(Lines of data)
|---|
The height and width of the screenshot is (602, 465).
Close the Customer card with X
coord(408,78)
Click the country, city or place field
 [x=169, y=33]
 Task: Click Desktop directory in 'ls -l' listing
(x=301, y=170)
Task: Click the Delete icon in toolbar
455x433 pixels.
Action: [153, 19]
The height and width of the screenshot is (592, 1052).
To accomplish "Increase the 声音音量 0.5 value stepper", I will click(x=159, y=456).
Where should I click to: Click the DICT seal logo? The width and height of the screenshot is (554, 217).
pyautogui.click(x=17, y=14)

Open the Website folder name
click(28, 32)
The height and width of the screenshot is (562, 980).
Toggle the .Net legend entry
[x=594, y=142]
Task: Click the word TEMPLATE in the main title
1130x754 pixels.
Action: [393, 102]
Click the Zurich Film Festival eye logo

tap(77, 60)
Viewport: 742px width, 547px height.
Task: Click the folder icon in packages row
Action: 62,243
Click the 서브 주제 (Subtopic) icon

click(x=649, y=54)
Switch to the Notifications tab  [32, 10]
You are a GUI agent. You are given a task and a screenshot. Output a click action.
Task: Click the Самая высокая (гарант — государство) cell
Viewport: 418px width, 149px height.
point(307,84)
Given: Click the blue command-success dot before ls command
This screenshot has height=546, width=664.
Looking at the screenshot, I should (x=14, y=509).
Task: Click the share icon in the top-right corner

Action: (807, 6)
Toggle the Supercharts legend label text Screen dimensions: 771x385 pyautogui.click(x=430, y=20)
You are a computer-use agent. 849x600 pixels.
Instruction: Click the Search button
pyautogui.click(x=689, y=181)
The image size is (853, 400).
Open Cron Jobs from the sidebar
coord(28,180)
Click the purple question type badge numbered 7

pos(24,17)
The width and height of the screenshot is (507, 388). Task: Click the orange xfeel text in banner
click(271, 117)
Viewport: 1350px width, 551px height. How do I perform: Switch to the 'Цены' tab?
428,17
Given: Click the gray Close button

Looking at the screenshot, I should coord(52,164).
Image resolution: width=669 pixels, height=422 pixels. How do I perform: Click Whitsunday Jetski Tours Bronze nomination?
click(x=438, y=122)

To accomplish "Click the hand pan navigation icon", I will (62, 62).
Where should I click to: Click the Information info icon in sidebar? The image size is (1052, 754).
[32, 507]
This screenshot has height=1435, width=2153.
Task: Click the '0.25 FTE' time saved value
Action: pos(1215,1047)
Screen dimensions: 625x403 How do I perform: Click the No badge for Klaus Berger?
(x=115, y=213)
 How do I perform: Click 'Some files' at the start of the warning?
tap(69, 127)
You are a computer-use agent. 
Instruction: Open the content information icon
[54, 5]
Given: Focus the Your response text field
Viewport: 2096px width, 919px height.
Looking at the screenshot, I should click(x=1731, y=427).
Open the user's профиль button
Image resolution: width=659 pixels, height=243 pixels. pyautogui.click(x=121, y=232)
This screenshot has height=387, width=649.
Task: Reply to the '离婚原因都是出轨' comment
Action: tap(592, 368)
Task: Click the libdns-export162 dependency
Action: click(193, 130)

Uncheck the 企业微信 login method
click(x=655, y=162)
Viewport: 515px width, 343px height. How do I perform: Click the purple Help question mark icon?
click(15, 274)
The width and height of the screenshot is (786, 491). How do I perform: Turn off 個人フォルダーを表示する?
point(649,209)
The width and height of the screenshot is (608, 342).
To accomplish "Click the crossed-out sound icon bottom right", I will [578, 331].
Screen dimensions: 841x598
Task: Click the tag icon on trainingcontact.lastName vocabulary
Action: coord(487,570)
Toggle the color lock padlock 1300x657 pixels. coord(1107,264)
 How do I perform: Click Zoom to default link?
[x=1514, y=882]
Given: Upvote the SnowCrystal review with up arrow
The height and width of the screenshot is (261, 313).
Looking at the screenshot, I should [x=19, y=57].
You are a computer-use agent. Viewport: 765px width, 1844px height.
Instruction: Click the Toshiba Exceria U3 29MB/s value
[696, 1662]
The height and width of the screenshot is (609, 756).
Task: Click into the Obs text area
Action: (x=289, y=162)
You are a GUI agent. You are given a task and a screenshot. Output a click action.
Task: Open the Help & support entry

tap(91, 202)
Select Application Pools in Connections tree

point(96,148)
|---|
• _Set task_:
Recast the records above as a JSON list of strings, one string per line, skipping blank lines.

• _Solution for this task_:
[
  "The height and width of the screenshot is (602, 465).",
  "Close the Customer card with X",
  "coord(408,78)",
  "Click the country, city or place field",
  " [x=169, y=33]",
  " Task: Click Desktop directory in 'ls -l' listing",
  "(x=301, y=170)",
  "Task: Click the Delete icon in toolbar",
  "455x433 pixels.",
  "Action: [153, 19]",
  "The height and width of the screenshot is (592, 1052).",
  "To accomplish \"Increase the 声音音量 0.5 value stepper\", I will click(x=159, y=456).",
  "Where should I click to: Click the DICT seal logo? The width and height of the screenshot is (554, 217).",
  "pyautogui.click(x=17, y=14)",
  "Open the Website folder name",
  "click(28, 32)",
  "The height and width of the screenshot is (562, 980).",
  "Toggle the .Net legend entry",
  "[x=594, y=142]",
  "Task: Click the word TEMPLATE in the main title",
  "1130x754 pixels.",
  "Action: [393, 102]",
  "Click the Zurich Film Festival eye logo",
  "tap(77, 60)",
  "Viewport: 742px width, 547px height.",
  "Task: Click the folder icon in packages row",
  "Action: 62,243",
  "Click the 서브 주제 (Subtopic) icon",
  "click(x=649, y=54)",
  "Switch to the Notifications tab  [32, 10]",
  "You are a GUI agent. You are given a task and a screenshot. Output a click action.",
  "Task: Click the Самая высокая (гарант — государство) cell",
  "Viewport: 418px width, 149px height.",
  "point(307,84)",
  "Given: Click the blue command-success dot before ls command",
  "This screenshot has height=546, width=664.",
  "Looking at the screenshot, I should (x=14, y=509).",
  "Task: Click the share icon in the top-right corner",
  "Action: (807, 6)",
  "Toggle the Supercharts legend label text Screen dimensions: 771x385 pyautogui.click(x=430, y=20)",
  "You are a computer-use agent. 849x600 pixels.",
  "Instruction: Click the Search button",
  "pyautogui.click(x=689, y=181)",
  "The image size is (853, 400).",
  "Open Cron Jobs from the sidebar",
  "coord(28,180)",
  "Click the purple question type badge numbered 7",
  "pos(24,17)",
  "The width and height of the screenshot is (507, 388). Task: Click the orange xfeel text in banner",
  "click(271, 117)",
  "Viewport: 1350px width, 551px height. How do I perform: Switch to the 'Цены' tab?",
  "428,17",
  "Given: Click the gray Close button",
  "Looking at the screenshot, I should coord(52,164).",
  "Image resolution: width=669 pixels, height=422 pixels. How do I perform: Click Whitsunday Jetski Tours Bronze nomination?",
  "click(x=438, y=122)",
  "To accomplish \"Click the hand pan navigation icon\", I will (62, 62).",
  "Where should I click to: Click the Information info icon in sidebar? The image size is (1052, 754).",
  "[32, 507]",
  "This screenshot has height=1435, width=2153.",
  "Task: Click the '0.25 FTE' time saved value",
  "Action: pos(1215,1047)",
  "Screen dimensions: 625x403 How do I perform: Click the No badge for Klaus Berger?",
  "(x=115, y=213)",
  " How do I perform: Click 'Some files' at the start of the warning?",
  "tap(69, 127)",
  "You are a computer-use agent. ",
  "Instruction: Open the content information icon",
  "[54, 5]",
  "Given: Focus the Your response text field",
  "Viewport: 2096px width, 919px height.",
  "Looking at the screenshot, I should click(x=1731, y=427).",
  "Open the user's профиль button",
  "Image resolution: width=659 pixels, height=243 pixels. pyautogui.click(x=121, y=232)",
  "This screenshot has height=387, width=649.",
  "Task: Reply to the '离婚原因都是出轨' comment",
  "Action: tap(592, 368)",
  "Task: Click the libdns-export162 dependency",
  "Action: click(193, 130)",
  "Uncheck the 企业微信 login method",
  "click(x=655, y=162)",
  "Viewport: 515px width, 343px height. How do I perform: Click the purple Help question mark icon?",
  "click(15, 274)",
  "The width and height of the screenshot is (786, 491). How do I perform: Turn off 個人フォルダーを表示する?",
  "point(649,209)",
  "The width and height of the screenshot is (608, 342).",
  "To accomplish \"Click the crossed-out sound icon bottom right\", I will [578, 331].",
  "Screen dimensions: 841x598",
  "Task: Click the tag icon on trainingcontact.lastName vocabulary",
  "Action: coord(487,570)",
  "Toggle the color lock padlock 1300x657 pixels. coord(1107,264)",
  " How do I perform: Click Zoom to default link?",
  "[x=1514, y=882]",
  "Given: Upvote the SnowCrystal review with up arrow",
  "The height and width of the screenshot is (261, 313).",
  "Looking at the screenshot, I should [x=19, y=57].",
  "You are a computer-use agent. Viewport: 765px width, 1844px height.",
  "Instruction: Click the Toshiba Exceria U3 29MB/s value",
  "[696, 1662]",
  "The height and width of the screenshot is (609, 756).",
  "Task: Click into the Obs text area",
  "Action: (x=289, y=162)",
  "You are a GUI agent. You are given a task and a screenshot. Output a click action.",
  "Task: Open the Help & support entry",
  "tap(91, 202)",
  "Select Application Pools in Connections tree",
  "point(96,148)"
]